Passage shown>
"""
GET 24/7 LIVE HELP NOW

Announcement

Announcement Module
Collapse
No announcement yet.

split huge tables or just query differently?

Page Title Module
Move Remove Collapse
X
Conversation Detail Module
Collapse
  • Filter
  • Time
  • Show
Clear All
new posts

  • split huge tables or just query differently?

    This forum looks like a great resource - thanks for creating it.

    I have a challenge that no doubt has been faced by others before. I have developed a rather complex visitor/event/click tracking script that logs to multiple tables. This is not just simple stat tracking -- so I must normalize the database and have each table related by primary key IDs, in many-to-one and many-to-many relationships ... hence lots of JOINS.

    The problem is, the tables over time have gotten rather large: up to 1.4 GB (22 million rows) and increasing relatively quickly right now. When I try to view some stats, my connection with the server just gives up or takes forever and chews up a lot of CPU processing power. I have INDEXED everything I can. Buffers have been increased. I've used EXPLAIN and even queries that are fully indexed take too long or don't run at all if it involves a huge table. This is on a dedicated server with 2 GB of RAM and Intel Celeron 1.7GHz (not fast, I know).

    Summary tables are an option for some stat reports but not for others.

    So it appears that this is a "big table" problem. Although from what I've seen here, a 1GB/12 mil row table shouldn't be any problem for mysql? However, I can't just let the tables grow forever...

    I see two solutions, aside from getting better hardware:

    1) Try to split all the tables up by date, ie, start logging to a new table when it gets to a certain size.

    or

    2) Better optimize my queries somehow.

    The problem with #1 (splitting tables), is that I've got primary key ID's starting in row #1 (date of first log) that may need to be referenced *today* by one or more other tables. (One reason why archiving isn't a solution). Assuming I can figure that out, there's the problem of SELECT having to span multiple tables if they contain data needed for the date range requested. UNION may work here but again, we're talking multiple split tables being UNIONed, joined and selected from.

    Regarding #2 (better queries), would it be better to try to get a subset of each huge table first? Like by date range ... and create some temp tables, then JOIN those? Or is that what mysql does anyway if part of the SELECT includes a WHERE datey?

    Hope this makes some sense.
    Any ideas?

  • #2
    Hi,

    bluem wrote on Wed, 08 November 2006 09:53

    I have INDEXED everything I can.
"""
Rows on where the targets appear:
"""
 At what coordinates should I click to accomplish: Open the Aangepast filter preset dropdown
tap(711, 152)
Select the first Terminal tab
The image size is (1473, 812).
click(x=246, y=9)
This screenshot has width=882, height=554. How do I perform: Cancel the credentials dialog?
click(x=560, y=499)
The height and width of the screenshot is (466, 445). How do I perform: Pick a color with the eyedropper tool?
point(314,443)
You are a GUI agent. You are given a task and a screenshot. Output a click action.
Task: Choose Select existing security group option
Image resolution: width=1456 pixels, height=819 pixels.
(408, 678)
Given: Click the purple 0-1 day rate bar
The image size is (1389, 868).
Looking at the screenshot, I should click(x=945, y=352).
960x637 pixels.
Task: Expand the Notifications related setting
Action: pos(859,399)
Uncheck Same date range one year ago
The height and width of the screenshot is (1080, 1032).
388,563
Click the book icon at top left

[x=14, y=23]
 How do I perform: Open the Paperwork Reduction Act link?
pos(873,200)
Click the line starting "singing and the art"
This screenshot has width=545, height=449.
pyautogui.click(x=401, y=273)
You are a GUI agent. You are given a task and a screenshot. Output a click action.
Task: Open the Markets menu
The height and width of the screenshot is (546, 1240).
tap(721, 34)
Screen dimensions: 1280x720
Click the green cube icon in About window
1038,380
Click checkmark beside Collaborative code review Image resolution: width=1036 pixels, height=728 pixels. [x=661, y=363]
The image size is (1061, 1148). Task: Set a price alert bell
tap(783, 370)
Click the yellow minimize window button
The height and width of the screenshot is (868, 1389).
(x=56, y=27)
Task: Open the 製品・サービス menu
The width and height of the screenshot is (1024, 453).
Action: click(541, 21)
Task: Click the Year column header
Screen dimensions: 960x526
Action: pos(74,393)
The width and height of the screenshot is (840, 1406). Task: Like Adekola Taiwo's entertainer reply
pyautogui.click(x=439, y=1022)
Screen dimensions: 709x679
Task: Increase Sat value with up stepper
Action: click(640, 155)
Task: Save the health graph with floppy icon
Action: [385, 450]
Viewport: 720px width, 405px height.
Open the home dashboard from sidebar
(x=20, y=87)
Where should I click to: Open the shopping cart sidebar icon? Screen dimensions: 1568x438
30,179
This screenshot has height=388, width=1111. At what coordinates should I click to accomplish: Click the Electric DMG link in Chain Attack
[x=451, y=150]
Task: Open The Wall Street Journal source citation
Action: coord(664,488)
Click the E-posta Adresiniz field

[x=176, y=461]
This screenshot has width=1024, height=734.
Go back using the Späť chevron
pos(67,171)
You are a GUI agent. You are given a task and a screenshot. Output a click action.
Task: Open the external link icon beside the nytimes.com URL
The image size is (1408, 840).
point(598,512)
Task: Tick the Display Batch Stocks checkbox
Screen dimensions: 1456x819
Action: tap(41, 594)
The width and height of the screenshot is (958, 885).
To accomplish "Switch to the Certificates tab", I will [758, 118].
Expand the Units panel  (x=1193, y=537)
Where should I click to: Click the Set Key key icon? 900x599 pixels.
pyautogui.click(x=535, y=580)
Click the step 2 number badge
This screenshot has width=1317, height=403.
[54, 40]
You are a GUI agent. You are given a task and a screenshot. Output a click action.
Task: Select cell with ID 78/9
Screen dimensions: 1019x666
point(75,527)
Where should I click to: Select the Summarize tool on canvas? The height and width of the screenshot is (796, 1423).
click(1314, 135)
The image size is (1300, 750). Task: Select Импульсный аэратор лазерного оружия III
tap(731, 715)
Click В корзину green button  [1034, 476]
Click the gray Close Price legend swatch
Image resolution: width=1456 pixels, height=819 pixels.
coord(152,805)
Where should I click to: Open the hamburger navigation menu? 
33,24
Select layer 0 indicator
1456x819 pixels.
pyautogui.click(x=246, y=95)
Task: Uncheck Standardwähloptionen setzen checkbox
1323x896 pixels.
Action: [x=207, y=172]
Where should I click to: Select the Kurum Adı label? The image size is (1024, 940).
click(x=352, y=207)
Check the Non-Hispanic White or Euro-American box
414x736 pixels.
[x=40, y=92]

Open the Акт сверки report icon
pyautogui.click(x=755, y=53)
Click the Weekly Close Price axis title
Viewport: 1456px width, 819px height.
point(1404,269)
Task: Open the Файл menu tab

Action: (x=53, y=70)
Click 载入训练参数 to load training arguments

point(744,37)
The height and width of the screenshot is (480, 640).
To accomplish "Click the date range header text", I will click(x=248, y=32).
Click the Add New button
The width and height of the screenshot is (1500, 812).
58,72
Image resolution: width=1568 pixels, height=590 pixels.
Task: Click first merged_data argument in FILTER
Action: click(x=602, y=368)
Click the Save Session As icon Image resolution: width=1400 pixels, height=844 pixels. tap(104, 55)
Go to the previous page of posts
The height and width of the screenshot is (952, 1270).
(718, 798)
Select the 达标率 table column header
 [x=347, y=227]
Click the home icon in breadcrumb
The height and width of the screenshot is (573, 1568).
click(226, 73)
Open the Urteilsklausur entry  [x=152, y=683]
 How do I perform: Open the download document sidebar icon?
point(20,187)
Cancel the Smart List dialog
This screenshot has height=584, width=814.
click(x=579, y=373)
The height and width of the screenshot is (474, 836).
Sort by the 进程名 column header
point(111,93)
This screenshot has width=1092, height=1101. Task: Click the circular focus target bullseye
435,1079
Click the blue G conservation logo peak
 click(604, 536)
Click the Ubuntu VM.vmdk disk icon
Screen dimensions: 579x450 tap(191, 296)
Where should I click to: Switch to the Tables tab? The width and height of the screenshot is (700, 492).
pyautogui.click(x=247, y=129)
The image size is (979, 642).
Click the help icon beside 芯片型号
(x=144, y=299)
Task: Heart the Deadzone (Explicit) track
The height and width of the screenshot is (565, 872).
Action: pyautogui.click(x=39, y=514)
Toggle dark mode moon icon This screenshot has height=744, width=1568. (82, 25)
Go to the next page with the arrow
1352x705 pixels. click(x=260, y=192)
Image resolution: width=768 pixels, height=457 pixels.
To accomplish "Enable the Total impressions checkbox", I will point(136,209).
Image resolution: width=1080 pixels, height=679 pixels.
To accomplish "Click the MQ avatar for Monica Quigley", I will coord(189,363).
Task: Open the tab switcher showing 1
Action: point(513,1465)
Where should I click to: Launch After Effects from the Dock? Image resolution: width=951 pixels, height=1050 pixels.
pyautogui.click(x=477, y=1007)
"""
What is required>
Proceed with the forum thread about splitting huge tables, writing on from the point after its final line. The material stands apart from the forum thread on huge tables.

Exercise result>
    Maybe this is the problem? If the queries are recurrent and there is a small number of different conditions in WHERE clauses or JOINS, you should be ok with 2-3 indexes. Have you checked the state of queries that are running? My guess is that inserts or updates are locking the tables for a releatively long time (due to a huge number of indexes needed to be updated).

    Moreover, I think you should give InnoDB a try , as it does a row-level locking and multiple inserts/updates/selects can go simultaneously. However, you should really reconsider the schema of the database. If I were you, I would do archiving anyhow and use small database with as few indexes as possible for run-time inserts and updates, and a big one for the selects. Of course, decisions depend on the actual needs of the application.

    Comment


    • #3
      Thank you for the reply.

      inner wrote on Wed, 08 November 2006 01:28

      If the queries are recurrent and there is a small number of different conditions in WHERE clauses or JOINS, you should be ok with 2-3 indexes. Have you checked the state of queries that are running? My guess is that inserts or updates are locking the tables for a releatively long time (due to a huge number of indexes needed to be updated).



      When I say I've indexed everything, I mean on the fields that are being used in WHERE clauses ... not really 'everything'.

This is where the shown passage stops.